In the last post about Bordeaux, I wrote that I had more to say about Susan Treister’s UFO Sculpture.

In doing research on that sculpture, I learned that it was made from metal that had been salvaged from WWII shipwrecks in the Garonne. You can see more photos on her website of the salvaged metal.
This was particularly interesting to me because we went a few times to the Bassins des Lumières. It is an immersive cultural space that has been built in four bays of what was an eleven bay submarine base (seven of which were dry docks) built by the Germans during WWII.

While we were in Bordeaux they had two different “immersive exhibits" showing: “De Vermeer à Van Gogh” and “Le Petit Prince” and we saw both. There was something about the volume of the space, the way you could see through, and across the bays, the reflection of the water, and the history of the place, that made for a compelling experience.

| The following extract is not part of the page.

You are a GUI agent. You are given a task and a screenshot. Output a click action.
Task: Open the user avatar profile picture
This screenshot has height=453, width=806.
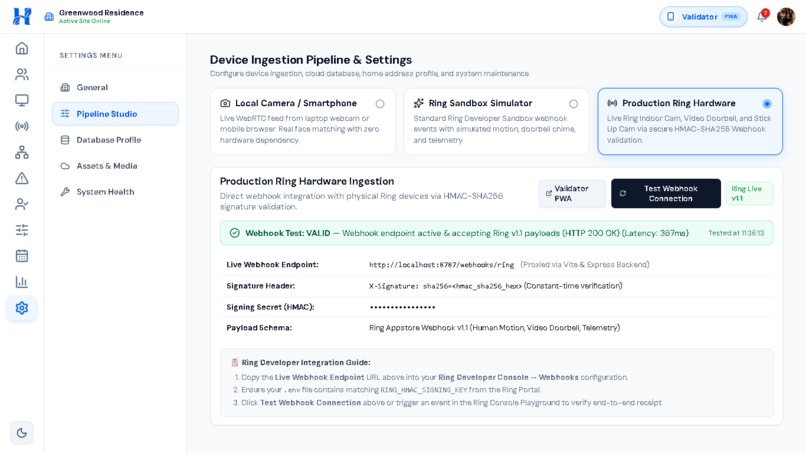pos(786,16)

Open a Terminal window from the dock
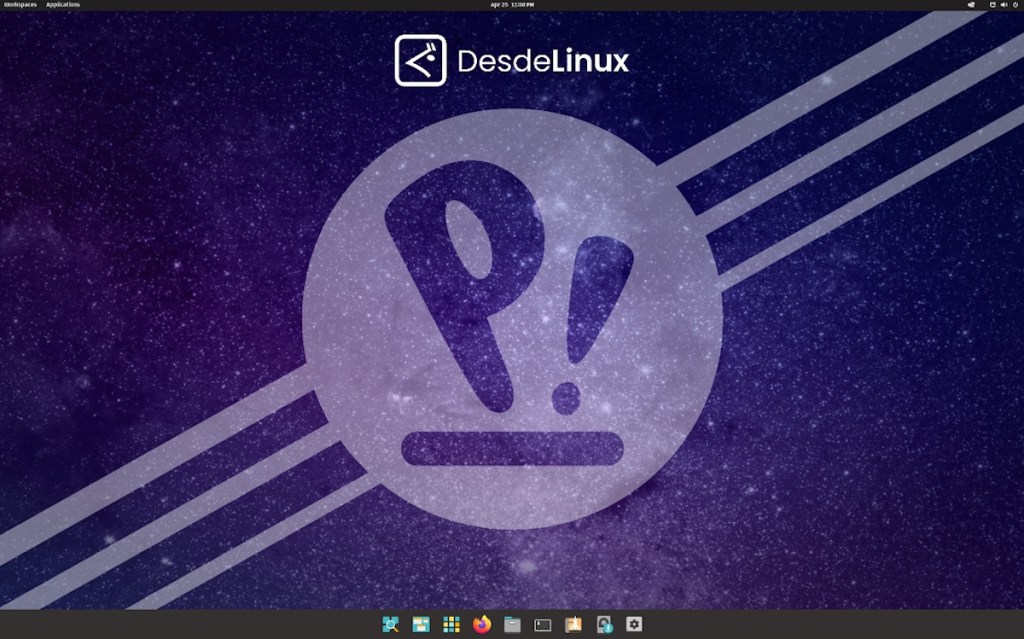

The “shows” would loop with a gap in between them, during which they would show images from upcoming exhibits, as well as a short piece projection which made it look like the doors at the end of the bay was opening and a submarine was floating into the bay towards you. It was shockingly realistic and unsettling.

I could write an entire post just on the history of this submarine base, its construction, and its transformation into the cultural space that it partially is today because its so interesting to me. But, back to the UFO, in 1944 when the Germans were retreating, they scuttled many of their ships, including ones around this submarine base, in addition to many others ships along the Garonne.


To close off, one of the things that is synonymous with Bordeaux (aside from wine) are cannelé (not to be confused with the Italian cannoli).

It is a pastry with a thick caramelized outside and a soft custard inside. There are cannalé stores everywhere in downtown Bordeaux, the main purveyors being Baillardran and La Touque Cuivrée(which translates to the copper hat). I tried one, but didn’t love it. But, what I did love, was something I discovered across the street from one of our favourite coffee places (L’Alchimiste) at Les Dunes Blanches. According to the story on their website, Brice, the son of a baker in Cap-Ferret, was “coming home” at 5am after a night out and knowing his father would already be at the bakery, he stopped by, grabbed some left-over choux pastry, and filled it with lightly whipped cream, and La Dune Blanche was born.

There are not enough words to describe how delicious these little puff pastries were. Speaking of deliciousness, in addition to wine, Bordeaux also has quite a history of chocolate making, with the first chocolate factory being founded in 1825 (Louit Frères et Compagnie). So, in addition to all the cannelé stores, there are many chocolatiers, including one around the corner from our Airbnb, Chocolaterie Lalère. I stopped in one grey, drizzly afternoon for a Chocolat Chaud Classique, and this beautiful tray arrived (you are given the choice of which chocolate you want to accompany it [dark or milk chocolate]).

Earlier in our stay, when Adam’s mother was visiting us, we had stopped in and she and I tried their Chocolat Chaud Trio, which comes with three smaller cups of these flavours: Classique, Gourmand (Hazelnut Praline) and Vegetal (Almond Milk). The Classique was the winner for me, so that’s what I had on my return stop.
A few places from the remainder of our stay in Bordeaux: Le Sobre Chartons (a wine bar that has ~24 wines open in three lovely enomatic dispensers [see photo here], you insert your card [loaded with money] into the machine choose the type and amount of wine you would like to dispense into your glass: 2, 5 or 12cl so you can taste a variety of wines); Les Drôles (a lovely little restaurant in the old town with a cozy vaulted dining area in the basement); Bon Endroit (a cute gift shop in Old Town that carries a lot of French made items); Pharmacie Gambetta (if you find yourself needing a knowledgeable and friendly pharmacist [who enjoys playing in an ACDC cover band on the side]); SOS Médecins Bordeaux (if you find yourself needing to call and make yourself an appointment at a medical clinic [they have locations all across France]); and SYNLAB (if you find yourself needing to go for labwork they have locations all across France).